Despite finishing the work on time and under intense pressure, Cottrill says he is still owed around $92,000 of his total fee. He has made it absolutely clear he will not release the statue until every dollar is settled.
“I would be a fool to install it without the payment being made, and I am not a fool,” he said bluntly.
The people who commissioned the statue were not just Trump supporters with deep pockets. They were cryptocurrency entrepreneurs who financed the project partly to promote a meme coin called $PATRIOT. The plan was to use the statue, Trump’s likeness, and the spectacle of the unveiling to drive attention toward their digital currency. Cottrill says they went behind his back and began using images of his work to market the coin without his permission, which is where the intellectual property dispute comes in.
$PATRIOT launched in November 2024 and initially gained real traction among Trump’s fanbase. Then Trump launched his own meme coin, $TRUMP, just days before the January 2025 inauguration — and $PATRIOT collapsed almost overnight. The coin is now more than 95 percent off its peak value. The unveiling of the statue, tied directly to $PATRIOT’s promotional strategy, never happened.

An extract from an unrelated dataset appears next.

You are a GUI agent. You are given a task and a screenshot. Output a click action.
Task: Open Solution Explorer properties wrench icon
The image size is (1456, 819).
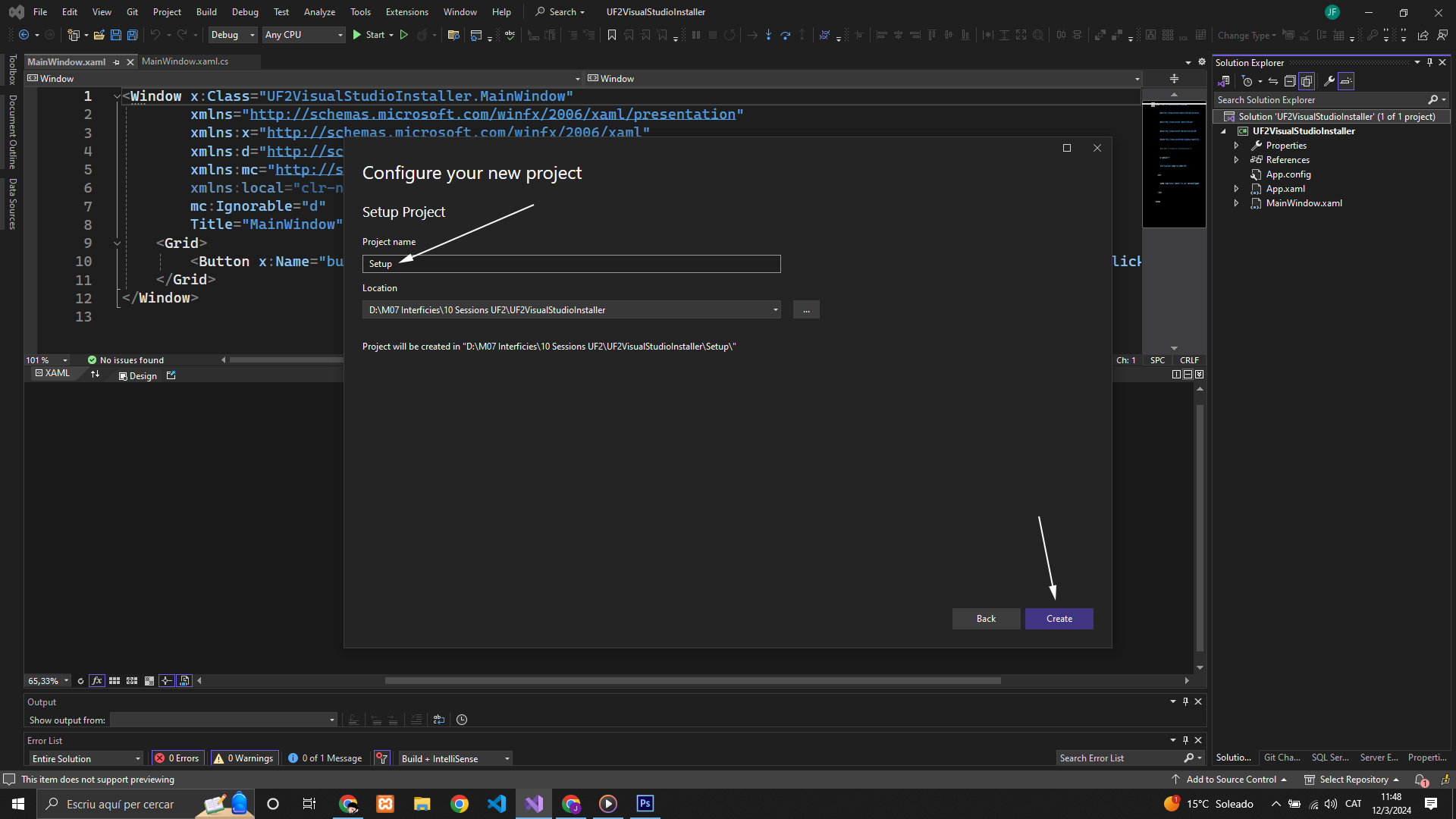coord(1329,81)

‘Don Colossus,’ a 15-foot statue depicting US President Donald Trump, is at the center of a dispute between the Ohio-based sculptor who created it and the cryptocurrency investors who commissioned it. pic.twitter.com/Wgx1pZqDY6
— AFP News Agency (@AFP) February 14, 2026 One of the key figures behind $PATRIOT is Dustin Stockton, a Republican strategist who was previously investigated by federal agents in connection with the “We Build The Wall” fundraising scheme — the same case that saw longtime Trump advisor Steve Bannon plead guilty to defrauding donors. Stockton did not respond to requests for comment on the payment dispute.
Despite not paying the sculptor, the people behind the project have already moved forward with grander plans. The Don Colossus, as the statue is being called, is reportedly set to appear at the G20 Leaders’ Summit in Miami in December 2026, where it would tower over world leaders on a massive pedestal at Trump National Doral. The ambition is almost comically large given that the sculptor still has not been paid.

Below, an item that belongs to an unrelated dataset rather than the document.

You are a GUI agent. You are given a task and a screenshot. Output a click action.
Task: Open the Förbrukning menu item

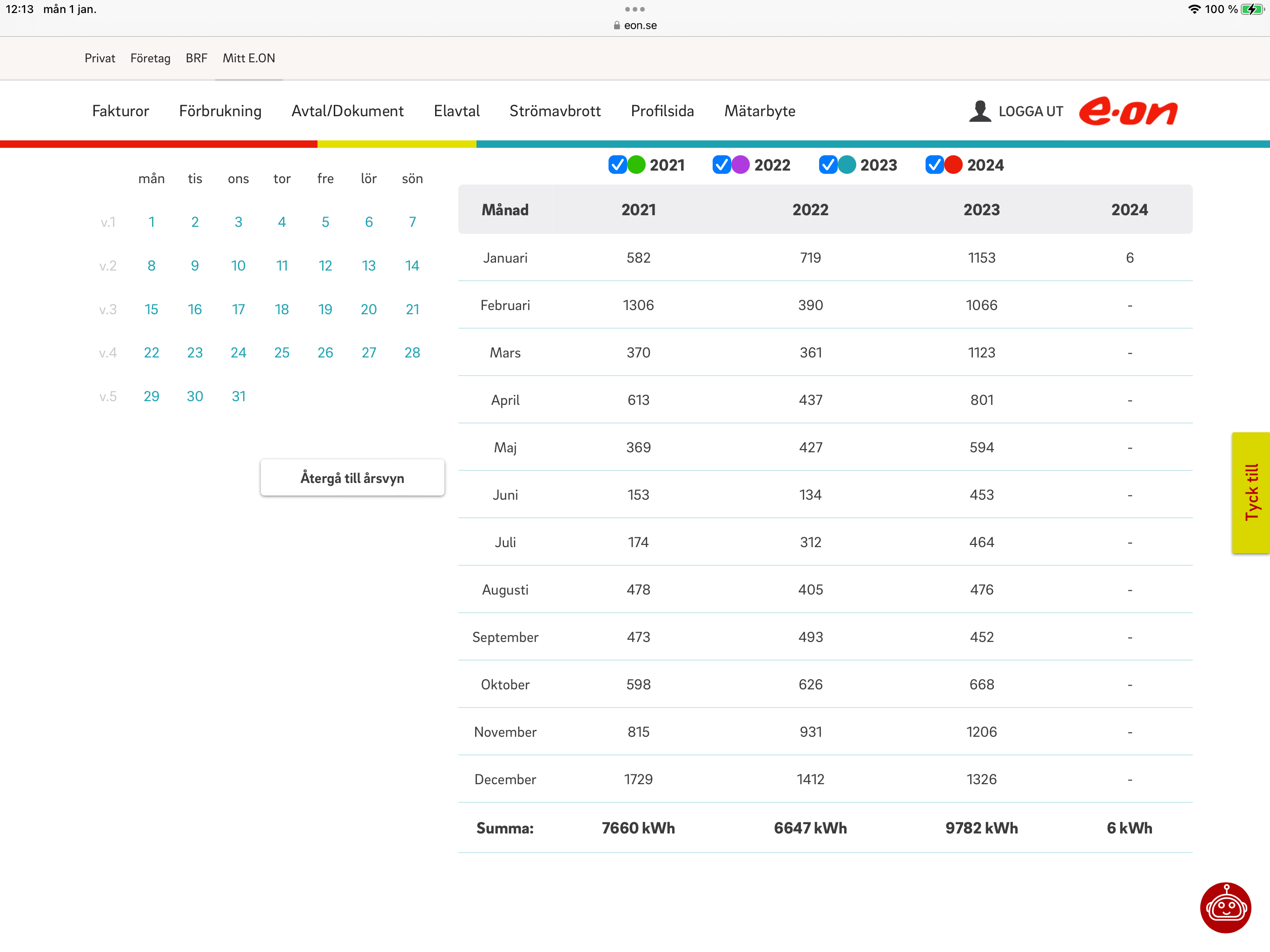220,111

The reaction online has been immediate and, for the most part, firmly on Cottrill’s side. When news of the payment dispute spread through social media, readers did not hold back.
“You got screwed Alan. You are now part of a group of dummies who have been. 90,000 bucks down the toilet,” one person wrote.
Another suggested, “Melt it and put it back in blocks.”
Someone else asked the most practical question of all: “Did u have a written contract signed by rump or his lackeys? If not then you have been robbed.”
The story gained even more attention after a separate Trump sculpture was unveiled at Mar-a-Lago in recent weeks. That moment, tied to remarks Trump made about his overseas leadership, quickly became a viral conversation of its own. The buzz around it naturally pulled the Don Colossus story back into the spotlight.
For now, the statue sits in Zanesville — finished, polished, and going nowhere. Cottrill says he is ready to ship and install the piece the moment the remaining balance is paid in full. Until that happens, the artwork stays exactly where it is.
The broader picture here goes well beyond one artist waiting on a check. It touches on how Trump’s inner orbit, including the cryptocurrency world that has attached itself to his brand, operates when no one is watching. The money trail behind the Don Colossus is murky, the people involved have histories that raise real questions, and the artist who did the actual work is the one left holding the bill.
Sometimes the most revealing thing about a political figure is not the statue being built in their honor. It is who built it, who paid for it, and who is still waiting by the phone.